--- Task data ---
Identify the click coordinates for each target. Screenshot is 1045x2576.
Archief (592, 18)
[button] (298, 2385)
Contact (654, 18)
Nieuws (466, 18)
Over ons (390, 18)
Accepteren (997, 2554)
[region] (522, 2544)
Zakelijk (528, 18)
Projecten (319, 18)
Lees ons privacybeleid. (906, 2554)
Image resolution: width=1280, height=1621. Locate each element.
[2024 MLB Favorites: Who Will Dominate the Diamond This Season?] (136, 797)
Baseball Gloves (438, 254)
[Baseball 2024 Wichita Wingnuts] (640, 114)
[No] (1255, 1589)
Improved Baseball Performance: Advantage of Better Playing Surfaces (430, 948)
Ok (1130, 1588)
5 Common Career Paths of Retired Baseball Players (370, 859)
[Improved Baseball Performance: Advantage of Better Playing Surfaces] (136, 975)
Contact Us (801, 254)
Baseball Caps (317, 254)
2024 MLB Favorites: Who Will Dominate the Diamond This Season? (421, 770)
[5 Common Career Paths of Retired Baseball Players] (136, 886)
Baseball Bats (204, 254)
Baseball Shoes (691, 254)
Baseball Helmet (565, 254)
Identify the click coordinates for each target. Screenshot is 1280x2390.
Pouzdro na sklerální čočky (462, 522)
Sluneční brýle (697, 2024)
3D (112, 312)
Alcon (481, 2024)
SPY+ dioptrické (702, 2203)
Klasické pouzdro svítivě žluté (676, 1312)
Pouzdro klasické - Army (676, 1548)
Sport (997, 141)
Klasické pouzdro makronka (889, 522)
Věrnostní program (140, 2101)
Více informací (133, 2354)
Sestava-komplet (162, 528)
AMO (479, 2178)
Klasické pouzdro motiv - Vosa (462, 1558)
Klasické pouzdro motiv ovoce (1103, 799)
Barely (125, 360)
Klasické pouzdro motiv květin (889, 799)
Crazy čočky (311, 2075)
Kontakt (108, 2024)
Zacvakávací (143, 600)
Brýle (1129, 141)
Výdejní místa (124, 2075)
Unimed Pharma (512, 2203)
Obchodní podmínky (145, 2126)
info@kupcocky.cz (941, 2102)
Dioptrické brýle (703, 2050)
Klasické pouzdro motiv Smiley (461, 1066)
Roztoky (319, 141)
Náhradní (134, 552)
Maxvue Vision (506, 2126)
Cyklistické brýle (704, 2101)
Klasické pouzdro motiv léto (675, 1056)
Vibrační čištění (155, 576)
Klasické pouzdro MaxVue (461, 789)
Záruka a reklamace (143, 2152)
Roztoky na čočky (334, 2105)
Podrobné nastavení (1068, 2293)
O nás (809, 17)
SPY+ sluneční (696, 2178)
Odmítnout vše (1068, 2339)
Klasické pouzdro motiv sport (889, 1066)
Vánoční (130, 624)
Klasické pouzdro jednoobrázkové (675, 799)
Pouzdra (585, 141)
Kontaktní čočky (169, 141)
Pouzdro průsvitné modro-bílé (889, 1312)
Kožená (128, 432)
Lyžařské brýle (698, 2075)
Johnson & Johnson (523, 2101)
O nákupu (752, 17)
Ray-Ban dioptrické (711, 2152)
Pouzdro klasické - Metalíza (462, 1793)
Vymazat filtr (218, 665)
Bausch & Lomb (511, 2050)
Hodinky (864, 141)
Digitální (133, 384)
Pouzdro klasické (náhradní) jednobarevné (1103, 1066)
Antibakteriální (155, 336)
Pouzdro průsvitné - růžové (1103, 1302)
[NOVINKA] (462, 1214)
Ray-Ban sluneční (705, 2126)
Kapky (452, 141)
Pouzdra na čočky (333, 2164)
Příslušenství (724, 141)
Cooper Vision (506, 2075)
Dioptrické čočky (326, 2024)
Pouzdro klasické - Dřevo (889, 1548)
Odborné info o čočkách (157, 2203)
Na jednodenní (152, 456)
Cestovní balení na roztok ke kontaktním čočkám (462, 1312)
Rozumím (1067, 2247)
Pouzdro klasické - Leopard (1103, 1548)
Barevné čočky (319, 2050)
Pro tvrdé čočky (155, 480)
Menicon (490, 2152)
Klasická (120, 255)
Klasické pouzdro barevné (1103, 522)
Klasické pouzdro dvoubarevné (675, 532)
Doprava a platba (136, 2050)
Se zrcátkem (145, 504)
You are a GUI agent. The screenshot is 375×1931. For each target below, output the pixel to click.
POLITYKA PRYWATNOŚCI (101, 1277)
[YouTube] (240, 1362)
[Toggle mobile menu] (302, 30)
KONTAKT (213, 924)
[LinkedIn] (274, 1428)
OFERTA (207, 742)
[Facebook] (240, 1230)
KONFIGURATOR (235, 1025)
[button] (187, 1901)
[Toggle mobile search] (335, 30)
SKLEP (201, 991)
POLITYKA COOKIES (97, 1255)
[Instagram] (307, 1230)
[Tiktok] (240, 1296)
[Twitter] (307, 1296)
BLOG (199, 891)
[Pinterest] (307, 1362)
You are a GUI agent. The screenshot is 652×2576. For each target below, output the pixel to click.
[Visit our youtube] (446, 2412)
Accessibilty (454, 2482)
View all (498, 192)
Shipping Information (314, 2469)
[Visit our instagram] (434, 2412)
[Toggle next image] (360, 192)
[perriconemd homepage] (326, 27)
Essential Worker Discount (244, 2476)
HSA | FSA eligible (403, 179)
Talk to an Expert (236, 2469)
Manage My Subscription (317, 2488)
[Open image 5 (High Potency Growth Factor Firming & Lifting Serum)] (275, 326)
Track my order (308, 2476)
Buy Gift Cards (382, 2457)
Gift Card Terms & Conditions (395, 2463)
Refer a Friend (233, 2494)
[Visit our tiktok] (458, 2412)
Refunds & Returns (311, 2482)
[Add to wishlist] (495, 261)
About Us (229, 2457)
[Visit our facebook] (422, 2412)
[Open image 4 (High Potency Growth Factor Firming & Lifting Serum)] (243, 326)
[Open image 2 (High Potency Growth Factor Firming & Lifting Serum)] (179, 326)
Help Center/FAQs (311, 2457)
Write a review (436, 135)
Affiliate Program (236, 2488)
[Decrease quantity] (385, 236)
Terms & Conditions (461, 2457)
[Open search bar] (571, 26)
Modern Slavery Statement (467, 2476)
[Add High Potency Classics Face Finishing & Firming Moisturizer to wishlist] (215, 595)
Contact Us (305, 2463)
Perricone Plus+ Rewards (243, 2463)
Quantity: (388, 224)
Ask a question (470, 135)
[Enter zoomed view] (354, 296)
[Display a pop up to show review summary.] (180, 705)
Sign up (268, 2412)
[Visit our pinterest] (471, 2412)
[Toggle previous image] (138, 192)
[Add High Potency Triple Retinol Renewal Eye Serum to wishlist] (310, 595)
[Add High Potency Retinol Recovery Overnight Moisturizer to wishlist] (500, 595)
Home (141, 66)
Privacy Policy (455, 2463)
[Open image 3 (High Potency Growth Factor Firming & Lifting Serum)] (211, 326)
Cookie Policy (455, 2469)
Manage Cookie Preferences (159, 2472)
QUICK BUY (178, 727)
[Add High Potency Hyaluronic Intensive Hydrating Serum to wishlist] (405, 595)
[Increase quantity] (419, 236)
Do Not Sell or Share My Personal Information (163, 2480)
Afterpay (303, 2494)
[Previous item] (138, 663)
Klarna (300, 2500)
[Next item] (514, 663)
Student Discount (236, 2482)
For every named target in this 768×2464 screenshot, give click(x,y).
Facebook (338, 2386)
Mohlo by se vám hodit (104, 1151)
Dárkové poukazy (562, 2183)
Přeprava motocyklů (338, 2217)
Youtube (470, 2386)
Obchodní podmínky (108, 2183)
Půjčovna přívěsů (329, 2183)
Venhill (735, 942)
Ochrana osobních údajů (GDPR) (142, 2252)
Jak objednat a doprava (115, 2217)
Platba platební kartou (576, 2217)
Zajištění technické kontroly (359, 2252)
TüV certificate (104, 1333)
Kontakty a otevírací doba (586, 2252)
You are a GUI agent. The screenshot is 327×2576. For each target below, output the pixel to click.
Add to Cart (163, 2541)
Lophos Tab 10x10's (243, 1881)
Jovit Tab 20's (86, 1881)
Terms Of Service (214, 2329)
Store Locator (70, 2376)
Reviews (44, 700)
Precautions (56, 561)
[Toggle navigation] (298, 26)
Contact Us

--- Exercise ---
I need every line of the data that has the word "Open"; please list them.

--- Exercise output ---
[Open image 5 (High Potency Growth Factor Firming & Lifting Serum)] (275, 326)
[Open image 4 (High Potency Growth Factor Firming & Lifting Serum)] (243, 326)
[Open image 2 (High Potency Growth Factor Firming & Lifting Serum)] (179, 326)
[Open search bar] (571, 26)
[Open image 3 (High Potency Growth Factor Firming & Lifting Serum)] (211, 326)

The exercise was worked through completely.